> Task description:
Restate the full listing precisely as written.

[Data Boundary: Start]

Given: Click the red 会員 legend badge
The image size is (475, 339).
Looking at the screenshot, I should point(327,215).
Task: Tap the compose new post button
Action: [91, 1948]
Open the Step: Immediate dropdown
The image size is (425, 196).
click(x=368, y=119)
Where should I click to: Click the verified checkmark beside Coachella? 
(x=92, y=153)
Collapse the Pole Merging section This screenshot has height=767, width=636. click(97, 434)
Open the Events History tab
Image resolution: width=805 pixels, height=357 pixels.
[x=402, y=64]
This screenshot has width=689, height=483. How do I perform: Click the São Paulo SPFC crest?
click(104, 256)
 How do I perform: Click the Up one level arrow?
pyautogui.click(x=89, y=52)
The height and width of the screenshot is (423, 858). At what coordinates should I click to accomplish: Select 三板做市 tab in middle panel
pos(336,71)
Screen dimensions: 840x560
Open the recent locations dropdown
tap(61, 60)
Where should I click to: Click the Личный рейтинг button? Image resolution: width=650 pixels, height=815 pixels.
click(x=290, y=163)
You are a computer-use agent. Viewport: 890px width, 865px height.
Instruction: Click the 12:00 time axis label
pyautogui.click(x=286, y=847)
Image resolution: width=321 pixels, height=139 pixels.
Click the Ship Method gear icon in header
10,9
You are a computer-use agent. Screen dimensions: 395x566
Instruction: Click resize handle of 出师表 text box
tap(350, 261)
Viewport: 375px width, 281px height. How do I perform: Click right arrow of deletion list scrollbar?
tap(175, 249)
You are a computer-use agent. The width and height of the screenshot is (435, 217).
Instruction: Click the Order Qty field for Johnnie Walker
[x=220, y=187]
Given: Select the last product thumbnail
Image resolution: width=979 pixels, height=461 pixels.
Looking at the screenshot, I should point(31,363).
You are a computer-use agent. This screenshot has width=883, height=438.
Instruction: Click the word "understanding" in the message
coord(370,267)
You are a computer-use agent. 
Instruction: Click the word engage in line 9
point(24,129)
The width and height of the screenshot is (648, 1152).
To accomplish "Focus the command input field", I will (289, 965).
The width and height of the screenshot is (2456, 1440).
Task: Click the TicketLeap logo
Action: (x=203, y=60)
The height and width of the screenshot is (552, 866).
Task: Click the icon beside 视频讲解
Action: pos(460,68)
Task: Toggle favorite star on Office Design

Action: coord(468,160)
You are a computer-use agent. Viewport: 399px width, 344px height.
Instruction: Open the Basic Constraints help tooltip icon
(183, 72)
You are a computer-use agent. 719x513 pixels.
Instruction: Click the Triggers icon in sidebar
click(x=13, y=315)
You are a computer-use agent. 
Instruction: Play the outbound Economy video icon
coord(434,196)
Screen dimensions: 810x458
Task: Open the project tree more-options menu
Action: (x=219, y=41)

[Data Boundary: End]

> Answer to the exercise:
Given: Click the red 会員 legend badge
The image size is (475, 339).
Looking at the screenshot, I should point(327,215).
Task: Tap the compose new post button
Action: [91, 1948]
Open the Step: Immediate dropdown
The image size is (425, 196).
click(x=368, y=119)
Where should I click to: Click the verified checkmark beside Coachella? 
(x=92, y=153)
Collapse the Pole Merging section This screenshot has height=767, width=636. click(97, 434)
Open the Events History tab
Image resolution: width=805 pixels, height=357 pixels.
[x=402, y=64]
This screenshot has width=689, height=483. How do I perform: Click the São Paulo SPFC crest?
click(104, 256)
 How do I perform: Click the Up one level arrow?
pyautogui.click(x=89, y=52)
The height and width of the screenshot is (423, 858). At what coordinates should I click to accomplish: Select 三板做市 tab in middle panel
pos(336,71)
Screen dimensions: 840x560
Open the recent locations dropdown
tap(61, 60)
Where should I click to: Click the Личный рейтинг button? Image resolution: width=650 pixels, height=815 pixels.
click(x=290, y=163)
You are a computer-use agent. Viewport: 890px width, 865px height.
Instruction: Click the 12:00 time axis label
pyautogui.click(x=286, y=847)
Image resolution: width=321 pixels, height=139 pixels.
Click the Ship Method gear icon in header
10,9
You are a computer-use agent. Screen dimensions: 395x566
Instruction: Click resize handle of 出师表 text box
tap(350, 261)
Viewport: 375px width, 281px height. How do I perform: Click right arrow of deletion list scrollbar?
tap(175, 249)
You are a computer-use agent. The width and height of the screenshot is (435, 217).
Instruction: Click the Order Qty field for Johnnie Walker
[x=220, y=187]
Given: Select the last product thumbnail
Image resolution: width=979 pixels, height=461 pixels.
Looking at the screenshot, I should point(31,363).
You are a computer-use agent. This screenshot has width=883, height=438.
Instruction: Click the word "understanding" in the message
coord(370,267)
You are a computer-use agent. 
Instruction: Click the word engage in line 9
point(24,129)
The width and height of the screenshot is (648, 1152).
To accomplish "Focus the command input field", I will (289, 965).
The width and height of the screenshot is (2456, 1440).
Task: Click the TicketLeap logo
Action: (x=203, y=60)
The height and width of the screenshot is (552, 866).
Task: Click the icon beside 视频讲解
Action: pos(460,68)
Task: Toggle favorite star on Office Design

Action: coord(468,160)
You are a computer-use agent. Viewport: 399px width, 344px height.
Instruction: Open the Basic Constraints help tooltip icon
(183, 72)
You are a computer-use agent. 719x513 pixels.
Instruction: Click the Triggers icon in sidebar
click(x=13, y=315)
You are a computer-use agent. 
Instruction: Play the outbound Economy video icon
coord(434,196)
Screen dimensions: 810x458
Task: Open the project tree more-options menu
Action: (x=219, y=41)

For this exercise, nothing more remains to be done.